R. STANLEY WILLIAMS
Professor; BA, Rice University; MS and PhD, University of California, Berkeley; NSF Fellow; Alfred P. Sloan Fellow; Camille and Henry Dreyfus
Teacher-Scholar; Glenn T. Seaborg Research Award; Herbert Newby McCoy Award.
The work in our laboratories is motivated by the technological requirements for future optoelectronic materials and the excitement of exploring new
scientific frontiers. We prepare clean single-crystal surfaces under ultra-high-vacuum conditions and then by the technique of molecular beam epitaxy, chemical vapor deposition, or laser ablation grow one or more
ordered overlayers of different types of materials.
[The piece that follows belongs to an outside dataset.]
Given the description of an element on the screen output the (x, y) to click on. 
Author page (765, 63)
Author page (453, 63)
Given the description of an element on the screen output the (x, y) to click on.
The long-term goal of this research is to create new crystalline composites with unusual and useful optical and electronic properties, which are controlled by the chemical identity
of the layers and their physical dimensions (quantum size effects).
The thickness of the layers that are grown often approach atomic dimensions, and therefore surface-sensitive probes are required to characterize
their properties. We utilize a broad range of crystallographic and spectroscopic techniques: scanning tunneling microscopy, low-energy
electron diffraction, scanning electron microscopy, Auger and photoelectron spectroscopies, secondary-ion mass spectroscopy, and laser-excited photoluminescence with picosecond time resolution.
Each of these tools provides a few clues to help understand the structural electrical, and chemical nature of the materials we grow, and the
primary work in our group is organizing a wide range of data to form a coherent picture of the samples studied. Our studies span the discipline of physical chemistry: the kinetics of surface growth, the thermodynamics of
interface formation and aging, and the quantum mechanics of nanometer scale structures.
As an example of ongoing research see
Atomic Force Microscope (AFM) topographic maps of semiconductor CuCl
KEY CONCEPTS AND WORDS:
Surface and Interface Chemistry: growth of crystalline thin films of
high-Tc superconductors; intermetallic compounds; semiconductors and
insulators; crystallographic and spectroscopic investigations of surfaces and interfaces; nanometer-scale thermochemistry and kinetics of solids.